Попадавшиеся им навстречу мужчины кланялись, дамы низко приседали, — видимо, такой был заведен порядок на здешних гуляниях. Бобров, не имея ничего против, чтобы ему последовать, выпил поднесенную водку, барственным жестом отпустил сатира и приготовился отвесить поклон. Однако лев неожиданно свернул прямо к его скамейке, грозно поковырял землю когтистой лапой — рукой, обутой в перчатку с железными крюками, — и зарычал.

— Его величество царь зверей желает слушать оду, — прошептала Боброву на ухо подскочившая обезьяна.

А другая, подошедшая с противоположного боку, добавила еще тише и с таким кошмарным акцентом, что он еле вник в смысл сказанного:

— Это есть сам Миней Михайлович, повелитель и покровитель...

— Не надо заставлять его ждать, ибо он страшен во гневе! — продолжила первая обезьяна. — Вы должны были прислать оду заранее, еще третьего дня... Вас искали, но не нашли.

— Оду? Ах... да, да, конечно... — пробормотал застигнутый врасплох поэт и полез за пазуху.

Но за пазухой бумаги со стихами не было. Бобров смешно и нелепо стал шарить по карманам, потом наклонился и заглянул под лавку. Лев зарычал и еще энергичнее принялся рыть землю.

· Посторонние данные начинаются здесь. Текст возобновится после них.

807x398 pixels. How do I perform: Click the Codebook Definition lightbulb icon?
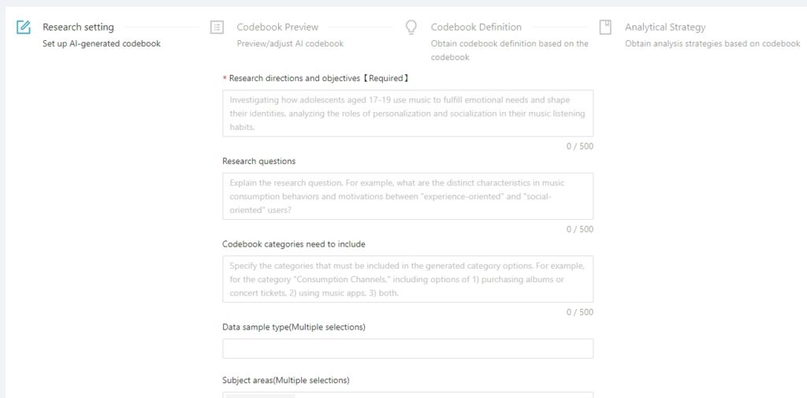411,28
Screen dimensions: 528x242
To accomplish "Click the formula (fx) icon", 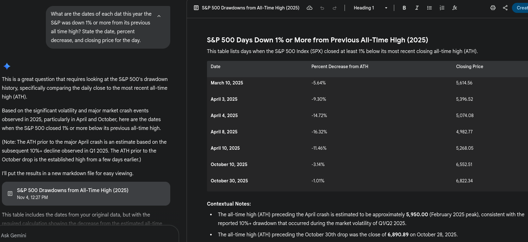I will point(455,8).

— Миней Михайлович есть очень гневен, — пояснила обезьяна-иностранка. — Вас поискали три дни...

— Коли вы имели наглость все равно явиться сюда, — молвила ее русская товарка, — вам придется держать ответ. Царь зверей не из тех...

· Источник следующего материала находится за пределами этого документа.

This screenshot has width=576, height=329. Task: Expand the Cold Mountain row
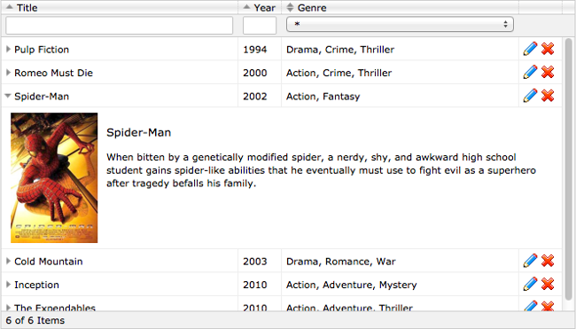coord(8,262)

— О, звериный царь есть не тот, — перебила ее обезьяна-иностранка, — он есть не тот, кто прощает обиды.

— Я и не думал обижать звериного царя, — сказал Бобров. — Извольте выслушать мое сочинение.

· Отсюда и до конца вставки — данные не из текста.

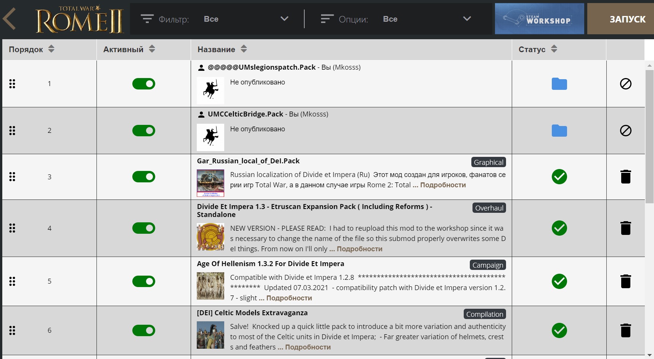Image resolution: width=654 pixels, height=359 pixels.
Task: Toggle off Divide Et Impera 1.3 mod
Action: click(x=144, y=228)
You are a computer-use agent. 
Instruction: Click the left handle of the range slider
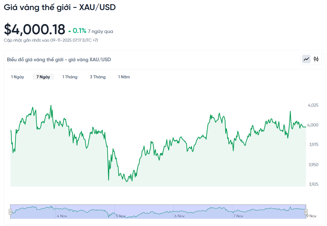point(11,212)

Тут же из задних рядов выскочила обезьяна с колокольчиком и, отчаянно звеня, стала созывать гостей. Через минуту у скамейки собралась внушительная толпа. Делать было нечего. Бобров взобрался на скамейку и возгласил:

— Ода на празднество в чудесных садах Минея Михайловича Ганина, что раскинуты у Большого Охтинского перевоза... и после паузы прибавил зачем-то: С последованием дидактических, эротических и других разного рода опытов.

— Слушайте, слушайте! — вскричали обезьяны.

Бобров прокашлялся и стал читать нараспев, как обычно читал свои стихи:

Какая густота подьемлется седая

К горящим небесам с простывших сих полей!

Смотри, почти везде простерлись мгла густая,

И атмосфера вся очреватела ей!

С востока ночь бежит к нам с косными очами...

Никакого отношения эти стихи к сочиненным в трактире и после где-то потерянным не имели. Но это были хорошие стихи, лучшие его стихи — их не стыдно показалось прочитать публике.

 Где тени прячутся и дремлют меж листами...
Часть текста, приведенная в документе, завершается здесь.